Delfina Linck, economista, politóloga, psicóloga, mediadora, consteladora y escritora, publicó el libro “Constelar, jugar, sanar” (Kepler), junto con un juego creado con la colaboración de su yerno, Martín Serra. La obra se presenta como una guía para identificar las emociones que frenan a las personas.
Durante una entrevista, Linck comparó la vida con un deporte. “La vida es un deporte. Es un desafío. Por ejemplo: te tiraron la pelota allá y no llegaste, entonces tenés que aprender a llegar a esa pelota. Si te vas a quedar porque no te salió bien, no avanzás, no aprendés y no jugás bien”, afirmó.
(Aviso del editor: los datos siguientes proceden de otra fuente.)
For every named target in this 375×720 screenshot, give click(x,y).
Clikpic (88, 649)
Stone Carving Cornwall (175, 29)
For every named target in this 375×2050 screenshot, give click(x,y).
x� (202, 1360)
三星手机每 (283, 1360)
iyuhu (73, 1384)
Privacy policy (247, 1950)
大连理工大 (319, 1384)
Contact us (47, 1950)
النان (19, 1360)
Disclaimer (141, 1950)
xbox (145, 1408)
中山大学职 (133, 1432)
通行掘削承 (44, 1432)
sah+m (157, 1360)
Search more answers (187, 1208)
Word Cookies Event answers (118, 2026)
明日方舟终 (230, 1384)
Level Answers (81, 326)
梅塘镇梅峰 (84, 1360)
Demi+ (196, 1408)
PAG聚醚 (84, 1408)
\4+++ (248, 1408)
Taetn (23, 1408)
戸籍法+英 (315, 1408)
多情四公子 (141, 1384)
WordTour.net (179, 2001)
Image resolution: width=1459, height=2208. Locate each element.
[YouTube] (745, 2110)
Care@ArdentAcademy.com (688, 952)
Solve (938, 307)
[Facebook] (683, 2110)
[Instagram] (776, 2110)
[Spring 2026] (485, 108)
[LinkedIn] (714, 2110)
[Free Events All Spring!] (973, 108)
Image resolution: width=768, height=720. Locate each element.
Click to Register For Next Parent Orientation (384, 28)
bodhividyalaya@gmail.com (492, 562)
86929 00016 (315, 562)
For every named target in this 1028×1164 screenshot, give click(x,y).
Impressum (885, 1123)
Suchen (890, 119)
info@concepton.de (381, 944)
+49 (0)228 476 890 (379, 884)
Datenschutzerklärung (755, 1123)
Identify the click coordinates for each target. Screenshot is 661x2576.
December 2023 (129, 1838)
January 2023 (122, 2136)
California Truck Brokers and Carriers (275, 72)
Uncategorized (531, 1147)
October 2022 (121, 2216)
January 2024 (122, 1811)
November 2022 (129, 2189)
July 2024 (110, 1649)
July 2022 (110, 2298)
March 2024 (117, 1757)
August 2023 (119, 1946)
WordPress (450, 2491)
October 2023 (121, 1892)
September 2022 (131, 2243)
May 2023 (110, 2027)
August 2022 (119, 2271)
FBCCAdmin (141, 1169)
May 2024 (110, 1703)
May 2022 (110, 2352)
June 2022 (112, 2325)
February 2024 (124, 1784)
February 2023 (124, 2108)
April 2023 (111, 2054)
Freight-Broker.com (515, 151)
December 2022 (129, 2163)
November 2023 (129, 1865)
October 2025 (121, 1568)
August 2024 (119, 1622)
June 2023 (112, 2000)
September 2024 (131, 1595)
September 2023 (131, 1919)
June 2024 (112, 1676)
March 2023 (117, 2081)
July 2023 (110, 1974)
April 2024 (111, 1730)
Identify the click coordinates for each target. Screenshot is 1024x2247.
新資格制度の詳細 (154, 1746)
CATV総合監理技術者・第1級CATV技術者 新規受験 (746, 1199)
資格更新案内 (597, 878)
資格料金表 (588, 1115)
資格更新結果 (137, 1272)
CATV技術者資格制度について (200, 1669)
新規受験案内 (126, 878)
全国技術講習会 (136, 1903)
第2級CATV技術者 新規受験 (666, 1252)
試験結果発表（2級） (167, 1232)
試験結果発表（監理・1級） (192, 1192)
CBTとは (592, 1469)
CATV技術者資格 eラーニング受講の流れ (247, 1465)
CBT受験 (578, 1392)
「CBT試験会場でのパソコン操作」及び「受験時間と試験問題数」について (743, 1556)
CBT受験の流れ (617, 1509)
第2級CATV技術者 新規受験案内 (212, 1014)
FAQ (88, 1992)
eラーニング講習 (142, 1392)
Linck sostuvo que “lo que más nos frena es el miedo, el temor a sufrir” y explicó que el libro y el juego ayudan a “entender, a estar alerta para saber dónde uno se está parando cuando padece algo y hacer suficientemente consciente el hecho de que uno puede cambiar de lugar simplemente por una decisión”.
Consultada sobre la actitud del futbolista Lionel Messi, declaró: “Si hay algo fabuloso que tiene Messi es que es un hombre sencillo, humilde y bien dispuesto. Por eso, puede perder y puede ganar. Puede errar un penal y revertirlo luego con un gol. Gana con su actitud”.
Linck también se refirió al concepto de constelaciones familiares. “Constelar es buscar entender de dónde surgen los bloqueos, los conflictos o síntomas que nos causan malestar y que a veces no surgen de cuestiones conscientes, racionales, inmediatas. Muchas veces tienen que ver con lo transgeneracional”, indicó.
El juego incluye elementos simbólicos: “Los caracoles simbolizan un lugar que es muy atractivo, que nos atrapa y nos mantiene en esa espiral sin poder salir fácilmente. Es un espacio donde hubo vida y no hay más vida, y donde uno se pierde en ese rol de víctima. La piedra simboliza un lugar firme para pararse, sostenerse, construir y crecer”, explicó.
Linck afirmó que “la felicidad es una cuestión de actitud” y que “todos caemos en lugares de abandono, en ansiedad, en angustia”. El objetivo del juego, según dijo, es “que la gente aprenda a entrenarse emocionalmente, teniendo en claro que lo que nos pasa no depende del hecho o el evento, sino de la actitud con la cual lo vivimos”.